How to Run Jobs

Many researchers run their program on PDC’s computer systems, often simultaneously. For this, the computer systems need a workload management and job scheduling. For job scheduling PDC uses Slurm Workload Manager .

When you login to the supercomputer with ssh, you will login to a designated login node in your afs home directory. Here you can modify your scripts and manage your file.

https://pdc-web.eecs.kth.se/files/support/images/LoginNodeWarning.PNG

To run your script/program on the computer nodes, you can do it in one of the following ways.

How jobs are scheduled

The queue system uses two main methods to decide which jobs are run. These are called fair-share and backfill. Unlike some other centers, the time a job has been in the queue is not a factor.

Fair-share

The goal of the fair share algorithm is to make sure that all projects can use their fair share of the available resources within a reasonable time frame. The priority that a job (belonging to a particular project) is given will depend on how much of that project’s time quota has been used recently in relation to the quotas of jobs belonging to other projects - the effect of this on the priority declines gradually with a half-life of 14 days. So jobs submitted by projects that have not used much of their quota recently will be given high priority, and vice versa.

Backfill

As well as having a main queue to ensure that the systems are as full as possible, the job scheduling system also implements “backfill”. If the next job in the queue is large (that is, it will need lots of nodes to run), the scheduler collects nodes as they become free until there are enough to start running the large job. Backfill means that the scheduler looks for smaller jobs that could start on nodes that are free now, and which would finish before there are enough nodes free for the large job to start. For backfill to work well, the scheduler needs to know how long jobs will take. So, to take advantage of the possibility of backfill, you should set the maximum time your job needs to run as accurately as possible in your submit scripts.

Beskow usage

This graph shows the percentage of the nodes on Beskow that were in use on different dates from early 2015 till late 2016. You can see how the scheduler makes good use of Beskow as nearly all of the available nodes are being used all the time.

Note: All researchers sharing a particular time allocation have the same priority. This means that if other people in your time project have used up lots of the allocated time recently, then any jobs you (or they) submit within that project will be given the same low priority.

Example of scheduling

https://pdc-web.eecs.kth.se/files/support/images/ExampleScheduling.png

Of course both Anna and Björn would like their jobs to be run as soon as possible.

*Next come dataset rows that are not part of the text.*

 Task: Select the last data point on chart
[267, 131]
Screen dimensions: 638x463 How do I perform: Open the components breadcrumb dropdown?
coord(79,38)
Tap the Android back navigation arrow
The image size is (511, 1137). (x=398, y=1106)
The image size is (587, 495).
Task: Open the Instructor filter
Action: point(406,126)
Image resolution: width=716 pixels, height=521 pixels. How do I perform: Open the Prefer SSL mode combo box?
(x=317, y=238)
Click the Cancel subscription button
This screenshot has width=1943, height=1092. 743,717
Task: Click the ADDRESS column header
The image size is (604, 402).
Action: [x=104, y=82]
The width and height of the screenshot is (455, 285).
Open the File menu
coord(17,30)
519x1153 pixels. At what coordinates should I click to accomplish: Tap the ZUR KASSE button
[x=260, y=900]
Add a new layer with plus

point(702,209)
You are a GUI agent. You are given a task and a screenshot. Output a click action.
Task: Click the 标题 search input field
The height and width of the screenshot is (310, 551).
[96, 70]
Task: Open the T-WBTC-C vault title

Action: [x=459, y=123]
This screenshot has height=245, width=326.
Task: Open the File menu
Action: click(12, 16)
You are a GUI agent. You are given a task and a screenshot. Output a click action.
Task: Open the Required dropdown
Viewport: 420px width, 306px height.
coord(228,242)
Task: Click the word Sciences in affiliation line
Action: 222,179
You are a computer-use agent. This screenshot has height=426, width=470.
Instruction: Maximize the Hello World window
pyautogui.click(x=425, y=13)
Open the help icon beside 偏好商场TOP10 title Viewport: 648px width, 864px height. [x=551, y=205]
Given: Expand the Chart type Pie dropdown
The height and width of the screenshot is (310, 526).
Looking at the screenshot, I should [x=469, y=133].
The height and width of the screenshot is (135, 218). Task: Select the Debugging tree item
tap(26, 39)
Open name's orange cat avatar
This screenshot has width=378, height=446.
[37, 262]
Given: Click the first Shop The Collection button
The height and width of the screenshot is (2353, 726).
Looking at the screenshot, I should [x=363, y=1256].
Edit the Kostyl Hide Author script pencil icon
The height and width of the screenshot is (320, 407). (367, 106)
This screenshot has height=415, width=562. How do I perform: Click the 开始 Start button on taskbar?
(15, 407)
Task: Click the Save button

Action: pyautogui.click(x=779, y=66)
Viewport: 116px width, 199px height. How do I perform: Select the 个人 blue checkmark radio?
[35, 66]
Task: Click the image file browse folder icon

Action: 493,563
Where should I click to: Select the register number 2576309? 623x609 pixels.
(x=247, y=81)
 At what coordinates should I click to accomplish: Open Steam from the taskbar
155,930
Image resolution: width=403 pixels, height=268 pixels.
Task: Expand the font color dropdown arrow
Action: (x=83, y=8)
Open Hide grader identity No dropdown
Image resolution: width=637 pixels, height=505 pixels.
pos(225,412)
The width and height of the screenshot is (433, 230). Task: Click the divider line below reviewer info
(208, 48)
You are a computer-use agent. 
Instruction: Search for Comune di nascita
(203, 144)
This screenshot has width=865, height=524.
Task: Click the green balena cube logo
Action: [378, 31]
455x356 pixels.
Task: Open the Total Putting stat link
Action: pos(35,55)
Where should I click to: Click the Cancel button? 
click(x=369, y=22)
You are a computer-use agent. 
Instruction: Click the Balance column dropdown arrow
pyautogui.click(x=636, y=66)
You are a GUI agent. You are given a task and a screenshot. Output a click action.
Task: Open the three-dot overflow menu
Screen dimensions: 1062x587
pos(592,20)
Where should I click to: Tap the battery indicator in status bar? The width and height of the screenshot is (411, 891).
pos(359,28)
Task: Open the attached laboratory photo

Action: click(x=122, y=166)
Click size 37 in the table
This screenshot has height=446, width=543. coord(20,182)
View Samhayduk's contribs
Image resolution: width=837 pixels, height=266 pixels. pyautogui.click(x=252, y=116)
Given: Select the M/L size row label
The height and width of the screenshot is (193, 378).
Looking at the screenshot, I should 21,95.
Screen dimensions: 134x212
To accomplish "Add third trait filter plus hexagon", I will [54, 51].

However, in the current situation, the scheduler will give priority to Björn’s job as his project (B) has not used as much of its time allocation recently as project A has used of their allocation.

The fact that Anna has not used any time herself does not make any difference as it is the total amount of time recently used by each project that is taken into consideration when deciding which job will be scheduled next.

How to submit jobs

Jobs can be submitted to PDC clusters in several ways. Both by sending jobs to the job queue or by booking and running a node interactively.

Accessing Software

At PDC, there is a variety of machines, operating systems, projects and different versions of the same code that all have their special set of programs to run. This means that different users or different programs might have newer/older dependencies or preference of a specific software.

To be able to maintain and use this large set of programs we use Modules. Below we present the needed commands to use these modules to your advantage.

Available software

You can find all the software that is available on the different machines at Available Software at https://www.pdc.kth.se/software

In the software page you can also find what versions are available. Each software has instructions on how to load and use it. If you don’t find a specific software or a specific version, you can either (temporary) create it in your cfs directory or Contact PDC and ask us to install it.

[More about Licence and policy etc should also be here?]

Using modules

The HPC Cluster hosts a large and extensive set of software. We are using the Environment Modules Package for short to keep the software organized and it enables the user to pick and choose what software or version of the software they wish to use. For example, when there are several versions available of the same software package, you can select which version to use with a simple load command.

You can load/add a module from your terminal with the following command.

module add <software>/[version]

It is important to know that if you omit the [version], the latest version of the software will be loaded into your environment. That could create problems if new versions are being installed on our system, and they will be loaded rather than the version you are currently using. So it is good practice to include the version of the software as well. This ensures that your jobs are consistent when the default module changes.

the Programname can be found using

module avail

and the available versions can be found using

module avail <software>

You can check the currently loaded modules with

module list

If you have an module you do not want, you can unload it with

module unload <software>

and you can also swap modules with

module swap <current software module> <software module to load>

Make sure you haven’t loaded multiple version of one program or forgot to load dependencies for certain software.